STORED DATA:
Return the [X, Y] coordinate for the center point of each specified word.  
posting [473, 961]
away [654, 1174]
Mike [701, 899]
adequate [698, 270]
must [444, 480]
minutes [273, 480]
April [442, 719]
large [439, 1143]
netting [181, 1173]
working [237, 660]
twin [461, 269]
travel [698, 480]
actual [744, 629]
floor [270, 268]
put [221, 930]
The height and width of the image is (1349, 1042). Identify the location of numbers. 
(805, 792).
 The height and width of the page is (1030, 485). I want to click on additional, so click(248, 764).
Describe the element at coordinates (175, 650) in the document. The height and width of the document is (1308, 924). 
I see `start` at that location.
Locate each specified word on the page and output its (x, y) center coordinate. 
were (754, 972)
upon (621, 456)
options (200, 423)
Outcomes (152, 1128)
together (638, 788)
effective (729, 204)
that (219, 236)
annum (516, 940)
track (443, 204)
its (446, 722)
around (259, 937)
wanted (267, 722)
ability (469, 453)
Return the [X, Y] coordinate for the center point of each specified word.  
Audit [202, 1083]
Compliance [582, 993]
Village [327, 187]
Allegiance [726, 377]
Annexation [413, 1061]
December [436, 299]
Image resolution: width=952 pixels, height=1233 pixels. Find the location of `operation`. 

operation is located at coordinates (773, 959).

STATED TASK:
Copy out all of the records above again, swapping "center point" for "middle" and leaving everything else as it is.

OUTPUT OF THE TASK:
Return the [X, Y] coordinate for the middle of each specified word.  
posting [473, 961]
away [654, 1174]
Mike [701, 899]
adequate [698, 270]
must [444, 480]
minutes [273, 480]
April [442, 719]
large [439, 1143]
netting [181, 1173]
working [237, 660]
twin [461, 269]
travel [698, 480]
actual [744, 629]
floor [270, 268]
put [221, 930]
The height and width of the image is (1349, 1042). Identify the location of numbers. 
(805, 792).
 The height and width of the page is (1030, 485). I want to click on additional, so click(248, 764).
Describe the element at coordinates (175, 650) in the document. The height and width of the document is (1308, 924). 
I see `start` at that location.
Locate each specified word on the page and output its (x, y) center coordinate. 
were (754, 972)
upon (621, 456)
options (200, 423)
Outcomes (152, 1128)
together (638, 788)
effective (729, 204)
that (219, 236)
annum (516, 940)
track (443, 204)
its (446, 722)
around (259, 937)
wanted (267, 722)
ability (469, 453)
Return the [X, Y] coordinate for the middle of each specified word.  
Audit [202, 1083]
Compliance [582, 993]
Village [327, 187]
Allegiance [726, 377]
Annexation [413, 1061]
December [436, 299]
Image resolution: width=952 pixels, height=1233 pixels. Find the location of `operation`. 

operation is located at coordinates (773, 959).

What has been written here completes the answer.